I am familiar with "PowerMaster" as a manufacturer of auto and truck Starters and Alternators, but I didn't know that TM ever used a manufacturer other than WFCO (newer models) or Parallax (most models of 2006, and all earlier models in earlier years).

My own propane detector unit is an after market replacement, and I chose one with a higher voltage limit. The maximum operating voltage in my DC system is 14.2v, during short periods of "bulk" charging. My "float" charging voltage is 13.6v, and my converter switches into "storage mode" 13.2 volts after about 2 weeks of idle time. (There appears to be a bug in the microcode of that Converter: Even under load and reduced battery voltage, it stays in "storage mode" voltage unless I use the Charge Wizard override button to explicity choose a different mode.)

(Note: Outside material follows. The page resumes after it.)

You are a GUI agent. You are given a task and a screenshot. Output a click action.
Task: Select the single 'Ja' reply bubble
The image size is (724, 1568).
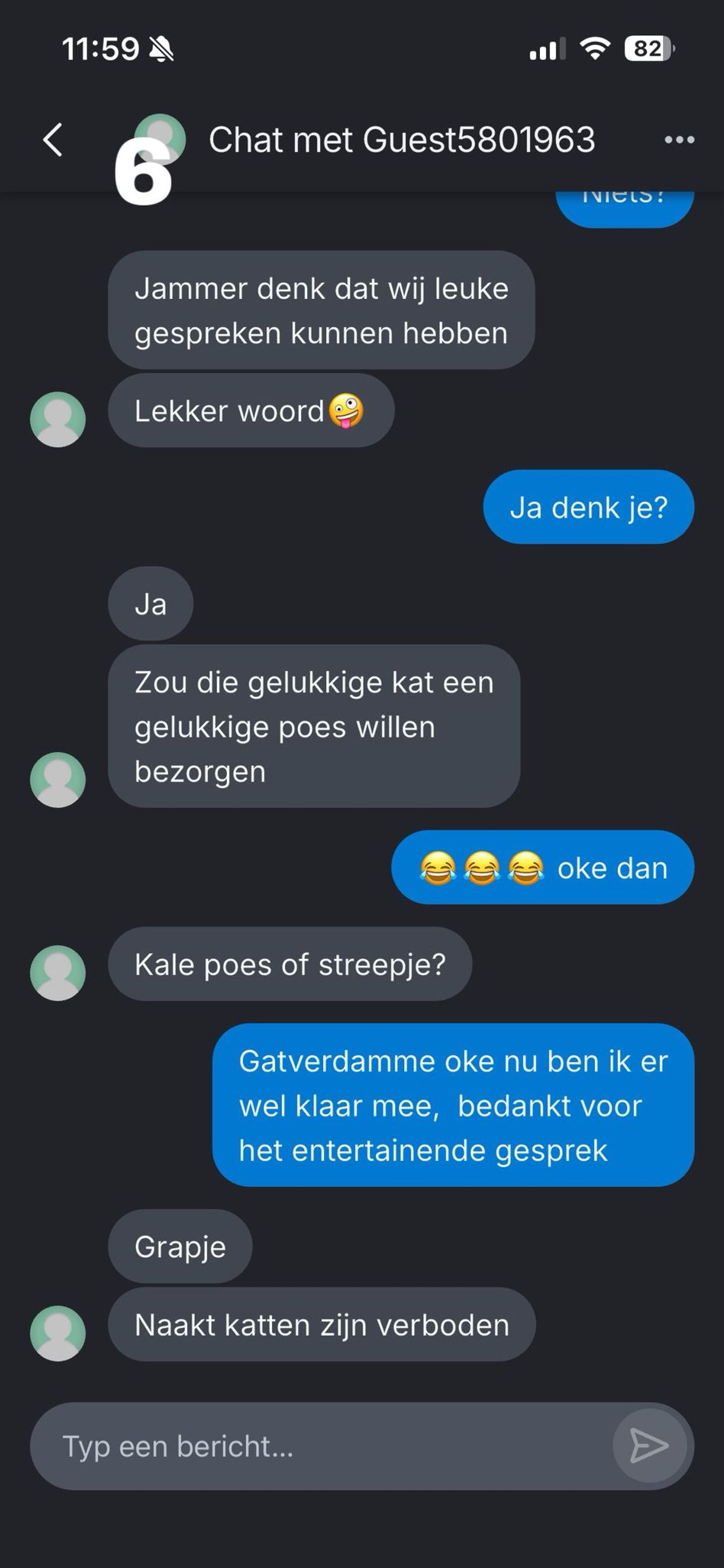click(151, 604)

Unless you have replaced the OEM-supplied bargman cable and rewired your TV, the wires along the path for the "Trailer Battery Charge" circuit might be too small to support 50A without overheating.

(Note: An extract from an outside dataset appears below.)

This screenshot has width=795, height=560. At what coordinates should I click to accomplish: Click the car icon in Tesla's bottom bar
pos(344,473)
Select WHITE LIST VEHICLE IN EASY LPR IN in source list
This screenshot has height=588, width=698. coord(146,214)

In my own Tow Vehicle (an old 4Runner), I heavily modified the simple "TV Battery Charge" circuit (formerly a simple fuse followed by wires no larger than 14-AWG) to convert from engine compartment voltage to36.0 volts under the control of a dashboard switch. That provides power to the TM (through an MPPT solar controller) with only 1/3 as much current occurring on the long wire path.

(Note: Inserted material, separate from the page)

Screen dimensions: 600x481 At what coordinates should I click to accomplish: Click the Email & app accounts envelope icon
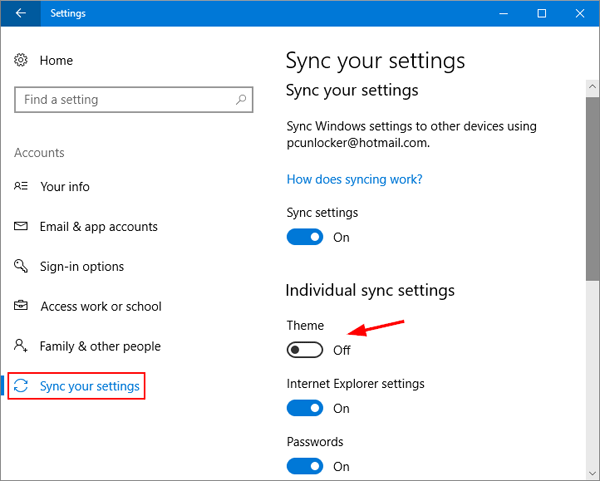21,227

In recognition of the limited current handling within the TM's bargman power cord, I replaced the 30A fuse on the circuit to be only 15A. That lower limit applies to both the default "engine compartment" Voltage setting and the high-voltage alternate switched circuit. At the MPPT, I further limit maximum output current to only 30A, yielding a maximum of slightly more than 400 Watts into my LFP battery string under the high-voltage option.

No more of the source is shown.